Intel has increased its focus on cloud computing. On Thursday, the chip maker revealed new chips targeting the segment and also announced new alliances to reduce or eliminate the concerns of companies hesitating to try this technology trend. The chip maker has expanded its Xeon line with new performance-boosting models.

Intel Corporation Announces New Chips, Alliances

New chips are more powerful and secure

Though Intel has gained largely by the cloud services of Amazon, Microsoft and Google, it aims to carry forward its growth by tapping smaller cloud providers and other companies looking to try cloud-like technology in their data centers.

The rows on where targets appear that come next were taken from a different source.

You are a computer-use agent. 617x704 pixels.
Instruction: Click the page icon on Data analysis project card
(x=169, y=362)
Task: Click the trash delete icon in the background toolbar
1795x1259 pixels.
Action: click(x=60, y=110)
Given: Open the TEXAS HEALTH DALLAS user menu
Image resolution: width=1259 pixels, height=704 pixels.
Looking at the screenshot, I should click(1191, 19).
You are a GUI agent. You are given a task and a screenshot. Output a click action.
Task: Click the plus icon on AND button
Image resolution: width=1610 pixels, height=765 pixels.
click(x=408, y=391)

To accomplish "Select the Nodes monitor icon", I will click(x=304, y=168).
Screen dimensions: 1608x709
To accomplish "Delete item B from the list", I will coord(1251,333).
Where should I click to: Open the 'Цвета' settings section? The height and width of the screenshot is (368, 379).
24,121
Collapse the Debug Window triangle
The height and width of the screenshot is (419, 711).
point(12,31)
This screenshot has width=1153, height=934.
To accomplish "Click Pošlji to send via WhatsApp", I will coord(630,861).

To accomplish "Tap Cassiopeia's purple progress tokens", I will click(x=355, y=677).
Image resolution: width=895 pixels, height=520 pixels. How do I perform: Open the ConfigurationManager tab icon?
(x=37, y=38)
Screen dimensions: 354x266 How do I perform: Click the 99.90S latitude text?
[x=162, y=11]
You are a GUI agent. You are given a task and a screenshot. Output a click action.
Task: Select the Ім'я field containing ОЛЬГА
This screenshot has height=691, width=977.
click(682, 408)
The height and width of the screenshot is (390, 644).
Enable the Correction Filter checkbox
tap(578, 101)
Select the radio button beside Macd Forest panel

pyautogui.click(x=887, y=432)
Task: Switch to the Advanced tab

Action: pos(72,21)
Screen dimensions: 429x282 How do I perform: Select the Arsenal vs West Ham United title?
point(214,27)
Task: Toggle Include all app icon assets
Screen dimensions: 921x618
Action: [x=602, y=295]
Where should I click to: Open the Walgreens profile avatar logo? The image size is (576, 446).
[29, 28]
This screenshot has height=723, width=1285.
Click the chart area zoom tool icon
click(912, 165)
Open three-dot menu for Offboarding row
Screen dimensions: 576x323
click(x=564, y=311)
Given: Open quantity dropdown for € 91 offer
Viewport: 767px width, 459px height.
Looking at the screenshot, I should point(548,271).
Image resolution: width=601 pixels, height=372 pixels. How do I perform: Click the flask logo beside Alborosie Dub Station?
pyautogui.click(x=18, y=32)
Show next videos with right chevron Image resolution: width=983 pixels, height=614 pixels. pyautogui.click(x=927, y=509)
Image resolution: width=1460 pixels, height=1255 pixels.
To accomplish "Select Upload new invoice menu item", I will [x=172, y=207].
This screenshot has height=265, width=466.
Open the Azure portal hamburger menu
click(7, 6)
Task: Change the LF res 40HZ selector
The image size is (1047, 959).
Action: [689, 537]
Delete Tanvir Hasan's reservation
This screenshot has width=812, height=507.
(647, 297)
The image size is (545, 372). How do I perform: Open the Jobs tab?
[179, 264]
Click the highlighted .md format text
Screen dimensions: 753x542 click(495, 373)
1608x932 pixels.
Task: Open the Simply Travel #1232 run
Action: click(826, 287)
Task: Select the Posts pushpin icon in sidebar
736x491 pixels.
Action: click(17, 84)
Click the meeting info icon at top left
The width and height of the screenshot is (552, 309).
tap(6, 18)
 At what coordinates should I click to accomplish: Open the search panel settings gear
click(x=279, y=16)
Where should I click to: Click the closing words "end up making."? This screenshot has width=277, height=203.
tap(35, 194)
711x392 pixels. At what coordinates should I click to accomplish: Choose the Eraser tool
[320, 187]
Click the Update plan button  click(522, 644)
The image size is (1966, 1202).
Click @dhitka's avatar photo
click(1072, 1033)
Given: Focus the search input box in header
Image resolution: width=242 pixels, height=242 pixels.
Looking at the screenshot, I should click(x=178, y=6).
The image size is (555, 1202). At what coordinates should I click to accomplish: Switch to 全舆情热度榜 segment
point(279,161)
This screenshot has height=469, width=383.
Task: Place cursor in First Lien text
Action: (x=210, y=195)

At an event in San Francisco, the chip maker highlighted built-in features to boost the security of cloud computing jobs. Also the chip giant announced a partnership with startups CoreOS and Mirantis. Such collaborations will make it easier for the companies to transfer computing jobs between competing cloud services or between their own data centers and the cloud.

Intel’s senior vice president, who also heads its data-center group, Diane Bryant, said, “Any business is going to use multiple clouds,” the “concern is, ‘please don’t lock me in.’”

Intel’s new chips use the latest technology to get circuitry on each piece of silicon. The new Xeon E5-2600 v4 family chips have been equipped with 22 calculating engines, compared to a maximum of 18 in the earlier models. These chips are also capable of encrypting data more quickly than previous models. Intel’s new chips will be used in Dell’s, HP’s and Cisco’s new servers.

Intel to make cloud easy for others

Intel uses two open source programs to promote cloud computing. The first is OpenStack, which comes in commercial versions and is seen as a dashboard for operating resources in a data center. The second is containers. Intel’s collaboration with CoreOS and Mirantis will assist the companies in using both these technologies easily without any need for a separate cluster of computers, said Bryant.

Chad Arimura, chief executive of San Francisco-based startup Iron.io, which offers related software tools, believes many companies will benefit from Intel’s partnership “unless you think that Amazon is the one true cloud.” Moreover, to tackle other technical issues related to cloud computing, Intel and VMware agreed to set up “centers of excellence” to assist customers in testing cloud techniques without moving jobs to cloud service vendors or purchasing new technology.